Dalam website resmi Kementrian Perindustrian (Kemenperin), Direktur Jendral kimia, Tekstil, dan Aneka Kemenperin, mengatakan: Kendati akan terjadi kelebihan pasokan semen pihaknya tidak akan mengusulkan industri ini untuk masuk ke dalam daftar negatif investasi” (cetak miring dan tebal oleh penulis—Ed). Kalimat ini mengandung dua bagian. Pertama, bahwa pasokan semen kita surplus. Kedua, kalimat penenang, bahwa pemerintah tidak akan berhenti mendukung industri ini. Lalu ia melanjutkan, “Analisa kami over supply semen yang saat ini dialami oleh Indonesia,… Indonesia masih membutuhkan banyak semen untuk membangun infrastruktur…”[1] Sekali lagi, bahwa Indonesia kelebihan/surplus semen adalah fakta. Ketua Asosiasi Semen Indonesia (ASI) Widodo Santoso menyatakan over-capacity mencapai 30 ton tahun 2017.[2] Dengan begitu kita tidak membutuhkan semen?
Kita memang membutuhkan semen. Namun, apakah yang disebut dengan ‘kebutuhan’? Pertanyaannya hampir sama dengan, apakah kita membutuhkan gawai(SmartphoneEd)? Seabad yang lalu kita bisa saja menjawab bahwa kita tidak membutuhkannya. Atau bila hari ini kita bertanya pada warga Suku Anak Dalam, Baduy, Toraja (yang belum terintegrasi dengan pariwisata dan ekonomi uang), bahwa untuk sekedar hidup dan makan—mereka tidak membutuhkan gawai ataupun semen.
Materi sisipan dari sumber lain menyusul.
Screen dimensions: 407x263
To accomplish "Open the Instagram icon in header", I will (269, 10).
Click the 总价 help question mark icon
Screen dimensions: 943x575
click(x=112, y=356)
MANUSIA SEMEN. Aksi solidaritas dari Yogya oleh Iwan Wijono | Koleksi foto: Kukuh Harianto
Tapi orang-orang yang menjual semen dan pulsa selalu berargumen bahwa yang mereka lakukan adalah dalam rangka mencari makan. Semua kebutuhan tersebut berlipat ganda dan semakin bervariatif. Kemudian kita membutuhkan jaringan internet, fasitiltas IOS dan Android dan lainnya. Membeli semen saja belum tentu dapat mendirikan sebidang tembok. Kita memerlukan pasir, besi, bata dan perkakas lainnya.
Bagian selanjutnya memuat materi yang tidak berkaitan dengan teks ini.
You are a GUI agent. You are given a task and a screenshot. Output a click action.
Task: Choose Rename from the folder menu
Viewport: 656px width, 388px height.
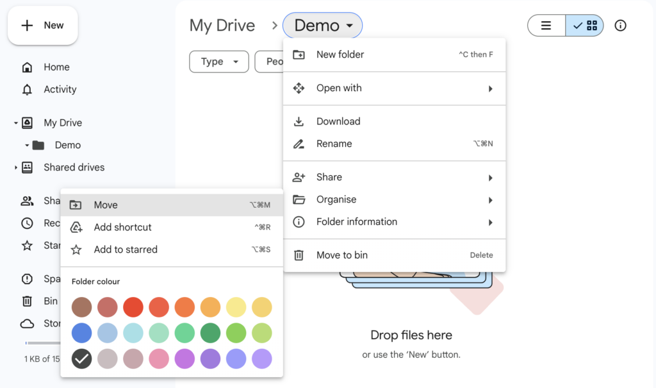[334, 144]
Jangan lupa, semen juga membutuhkan air. Hal ini tidak dapat dipisahkan. Batu kapur yang menjadi bahan dasar semen, sering ditemukan berada pada lingkungan mata air. Lokasi mata air diantara keberadaan batu kapur biasanya disebut sebagai wilayah karst.[3] Namun, ketika air dan kapur dirampas dari dalam tanah, cacing, pepohonan hingga manusia tidak akan sanggup hidup di sana. Mengapa seakan-akan tidak ada jalan keluar dari persoalan kebutuhan ini?
Sebetulnya jawaban akan dilema. Kebutuhan selalu ada dalam bentuk penelitian-penelitian lanjutan, dan tentu saja, universitas sebagai pusat ilmu pengetahuan bertanggung jawab atas jawaban-jawaban ini. Sederhananya, persoalan petani di bidang teknologi pembibitan akan mendapatkan jawabannya di fakultas Pertanian—masalah ekonomi makro dan mikro harusnya bisa diselesaikan oleh lulusan Fakultas Ekonomi, rekayasa kimia atas komposisi semen harusnya menemukan alternatif-alternatif dalam beberapa penelitan yang dihasilkan oleh Fakultas dibidang Kimia.
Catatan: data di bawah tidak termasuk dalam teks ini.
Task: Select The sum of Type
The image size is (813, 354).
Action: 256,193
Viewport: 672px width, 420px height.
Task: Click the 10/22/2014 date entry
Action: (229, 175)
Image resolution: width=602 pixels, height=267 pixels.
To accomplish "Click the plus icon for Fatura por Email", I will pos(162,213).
Kemana perginya sarjana-sarjana tersebut? Mereka ditelan bumi. Tidak hadirnya para peneliti dan sarjana tersebut dalam kisah pilu perlawanan warga Kendeng adalah tanda kemunduran labotarium universitas untuk menjawab persoalan masyarakat. Kemungkinan besar, mereka masih sibuk berbusa-busa di ruang seminar dan saling menyalip untuk dana penelitian. Lalu dengan bangga mempersembahkan hasil penelitiannya yang hanya sanggup digunakan di etalase-etalase pameran kementrian-kementrian penghambur anggaran negara (You Know What I Mean..). Jarak menganga di antara masyarakat dan universitas tidak bisa diselamatkan, sehingga warga Kendeng perlu memaksimalkan tenaga-tenaga mereka—yang tadinya dipakai untuk bertani dengan tentram—dipakai untuk mengisi ruang sosial politik media nasional.
Sejumlah petani dari Pegunungan Kendeng beristirahat dengan kaki terpasung semen di LBH, Jakarta, Sabtu (18/3)  | Koleksi Foto:  ANTARA FOTO/M Agung Rajasa
Kini, beragam Organisasi sosial dan lingkungan menyatakan solidaritas atas perjuangan warga kendeng. Tuntutannya jelas, agar Presiden Jokowi mengambil sikap menolak pembangunan Pabrik semen di Kendeng. Melalui dilema yang sama, para pendukung militan Jokowi harus mematikan nalar dan kemanusiaan mereka dalam mengatasi isu perlawanan ini. Mereka tidak mampu berfikir, bahwa sebagai pendukung Jokowi, mereka tetap bisa ikut mendukung perlawanan warga Kendeng. Entah ada korelasinya atau tidak—akibat diajarkan hanya boleh menggambar gunung dan sawah semasa Orde Baru—mereka hanya memahami bahwa ketika menghadirkan penguasa yang mereka cintai, mereka harus taklid buta dengan kebijakannya. Mereka hidup di era Jokowi namun masih bermental zaman Orde Baru. Kebiasaan dicucuk hidung memang berakibat buruk pada kinerja otak. 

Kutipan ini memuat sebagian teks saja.